## 과제 목표
"Task: Open the" 문구가 포함된 줄에서 시작하여 "The width and height of the screenshot is (1024, 679)." 문구가 포함된 줄에서 멈추고, 그 사이의 줄을 한 글자도 바꾸지 말고 그대로 옮겨 적으십시오. 시작 줄과 끝 줄도 모두 포함하십시오.

## 제공 데이터
<<<<

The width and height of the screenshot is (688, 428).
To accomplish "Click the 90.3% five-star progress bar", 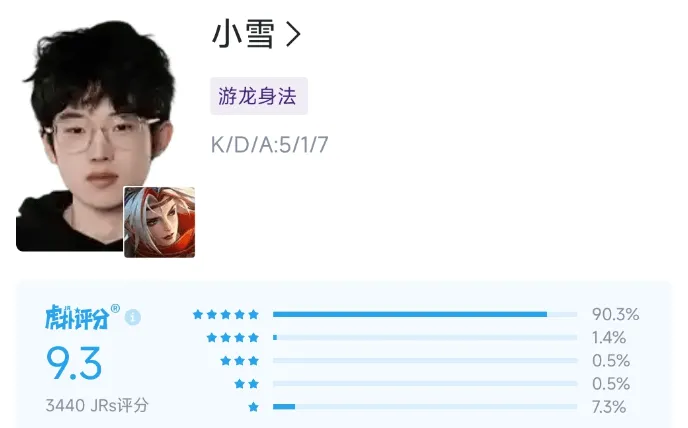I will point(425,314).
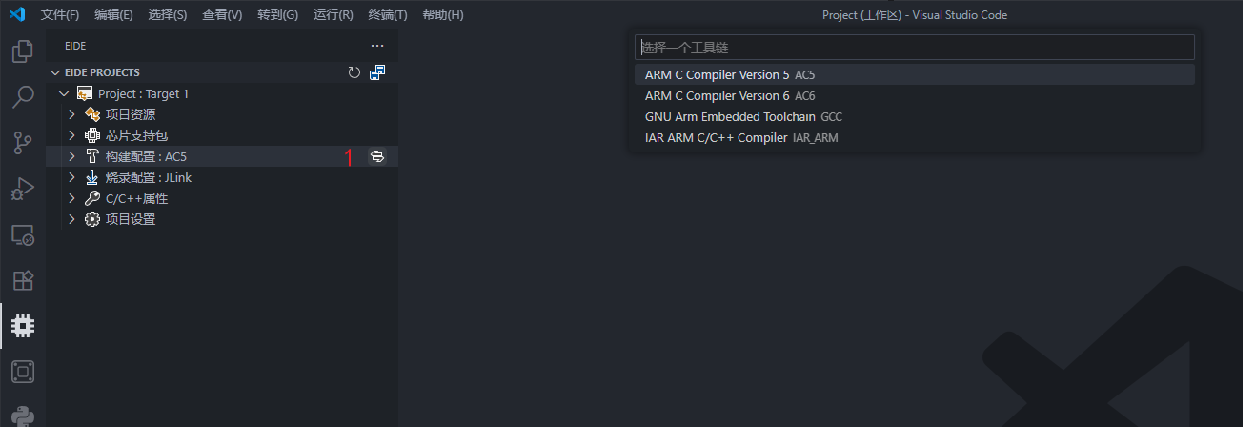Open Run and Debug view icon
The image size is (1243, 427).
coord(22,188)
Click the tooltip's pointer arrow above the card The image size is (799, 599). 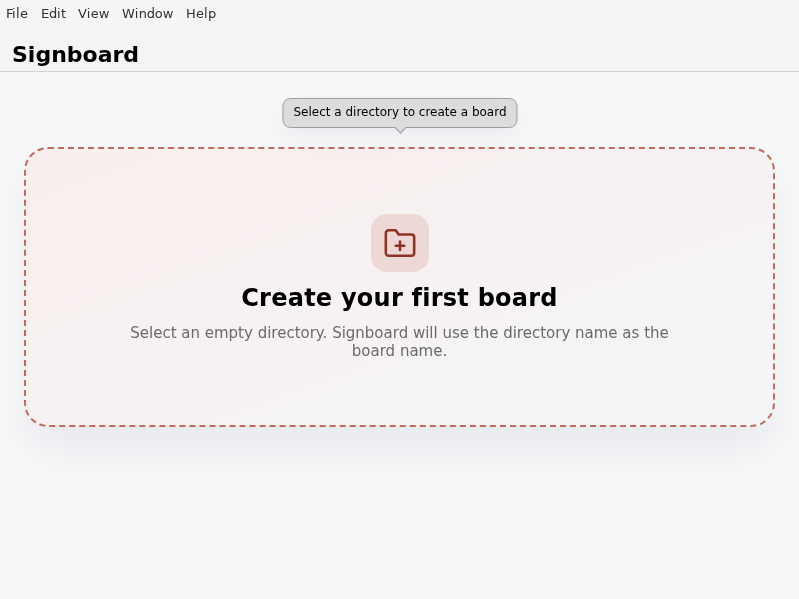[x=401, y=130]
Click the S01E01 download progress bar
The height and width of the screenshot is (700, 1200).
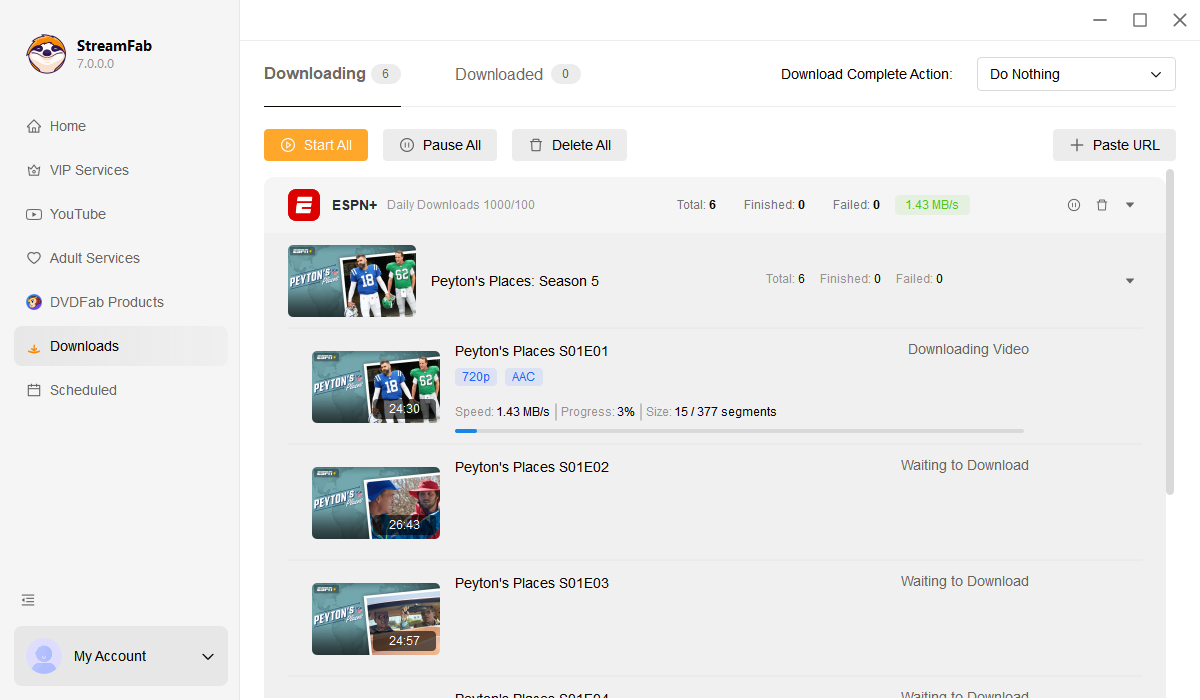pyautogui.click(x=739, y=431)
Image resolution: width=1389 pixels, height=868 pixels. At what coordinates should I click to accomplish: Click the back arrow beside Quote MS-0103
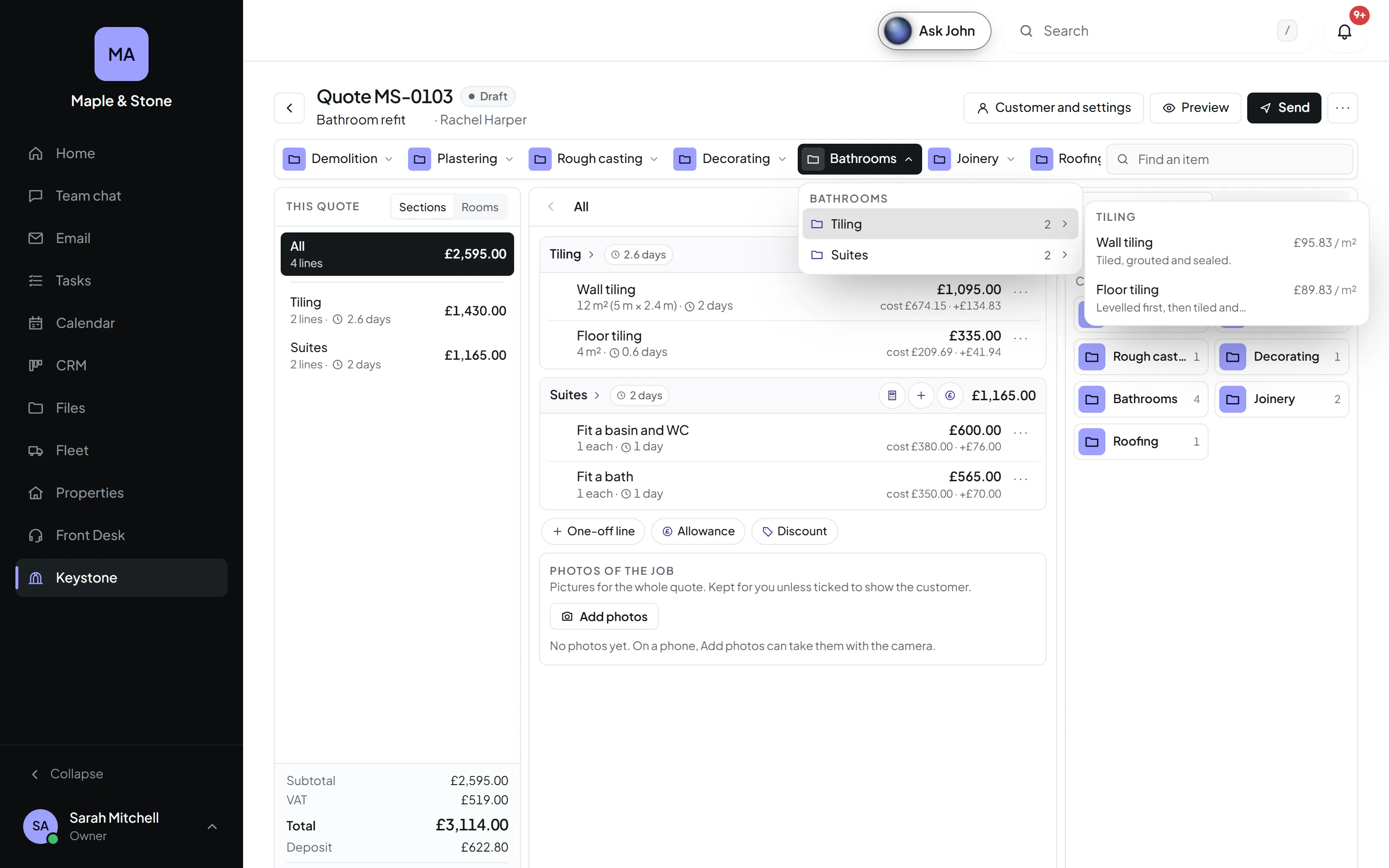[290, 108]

>>>>
<<<<

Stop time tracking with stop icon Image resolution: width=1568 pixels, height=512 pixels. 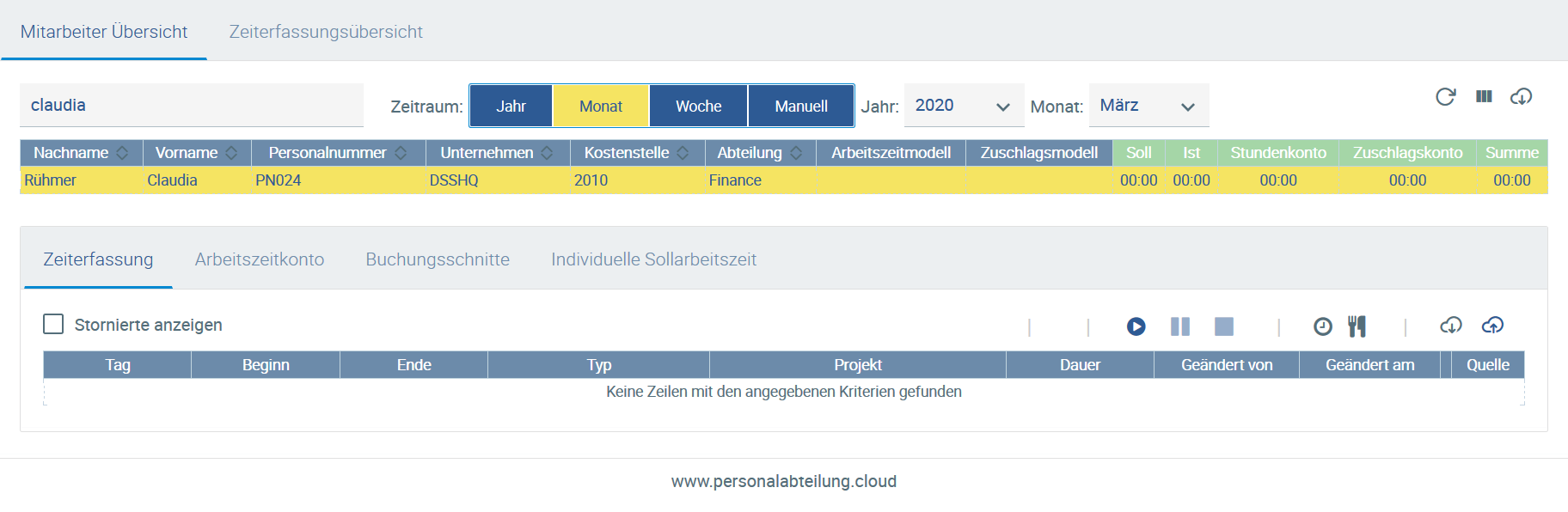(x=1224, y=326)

>>>>
<<<<

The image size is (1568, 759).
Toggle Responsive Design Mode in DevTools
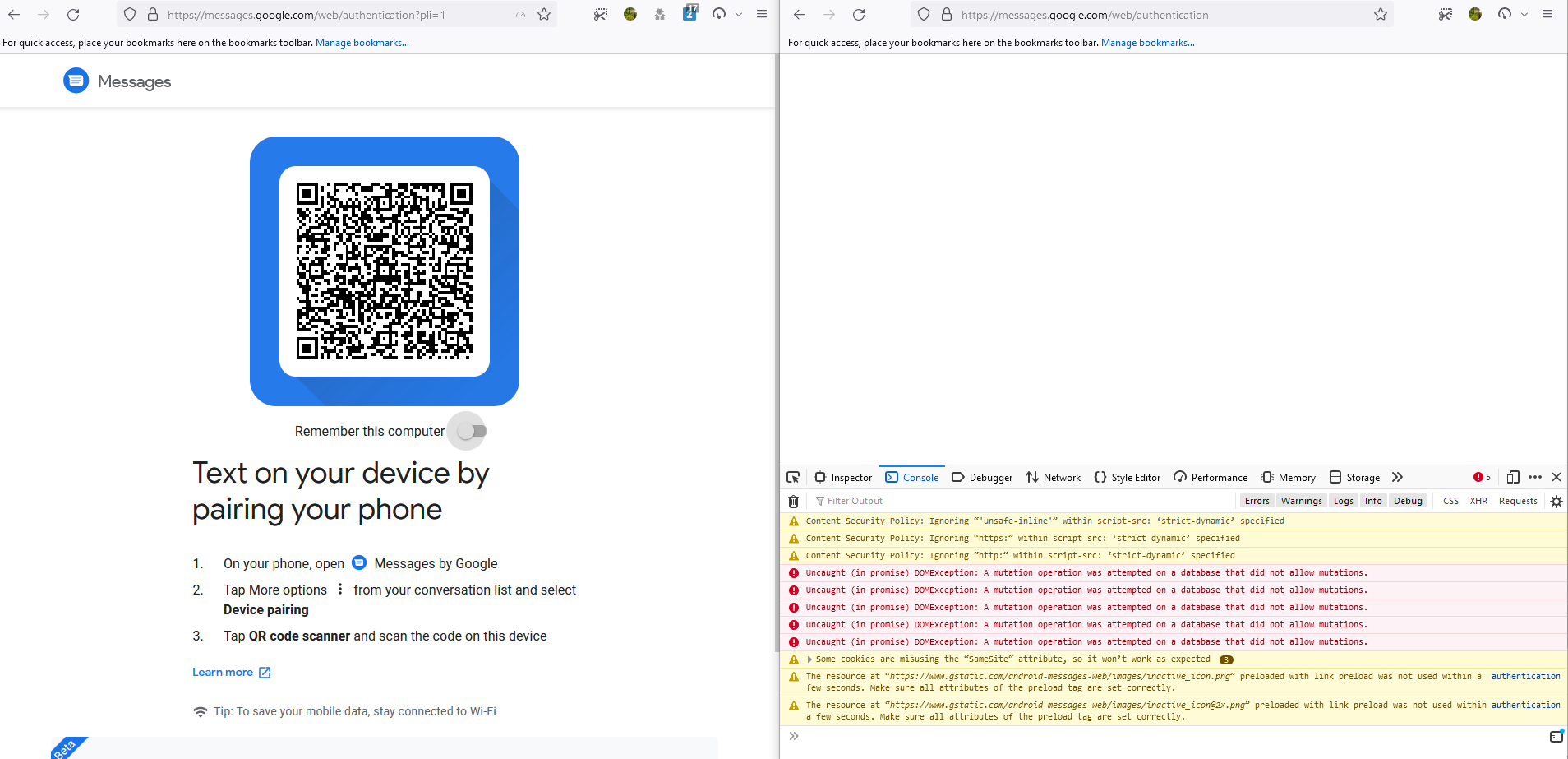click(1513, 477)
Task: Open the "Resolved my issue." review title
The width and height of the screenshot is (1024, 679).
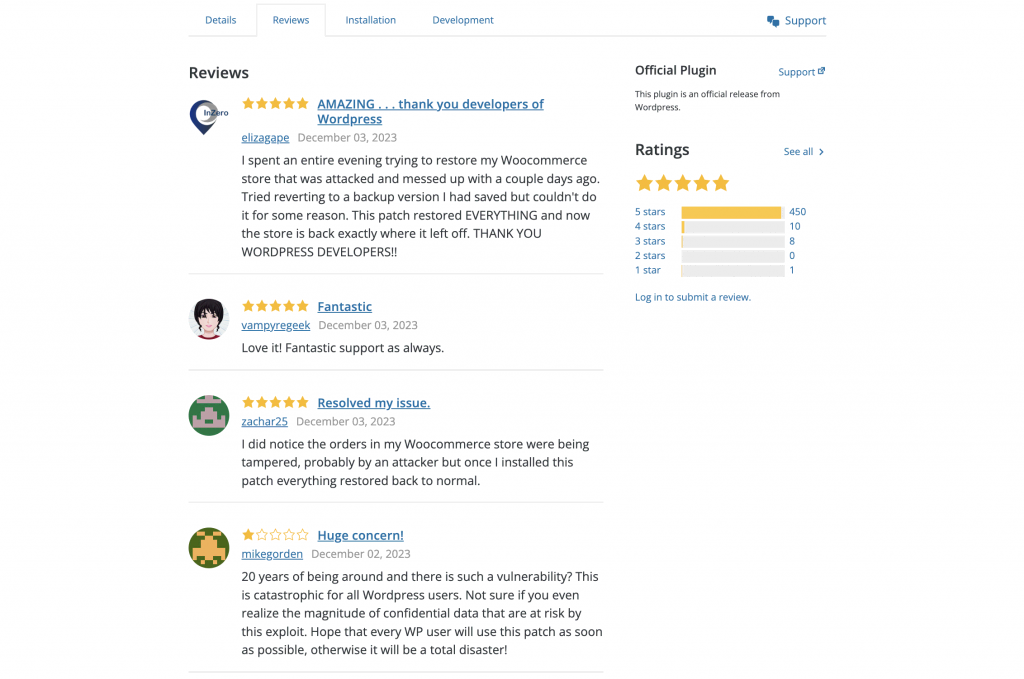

>>>>

## 정답
Task: Open the "Resolved my issue." review title
The width and height of the screenshot is (1024, 679).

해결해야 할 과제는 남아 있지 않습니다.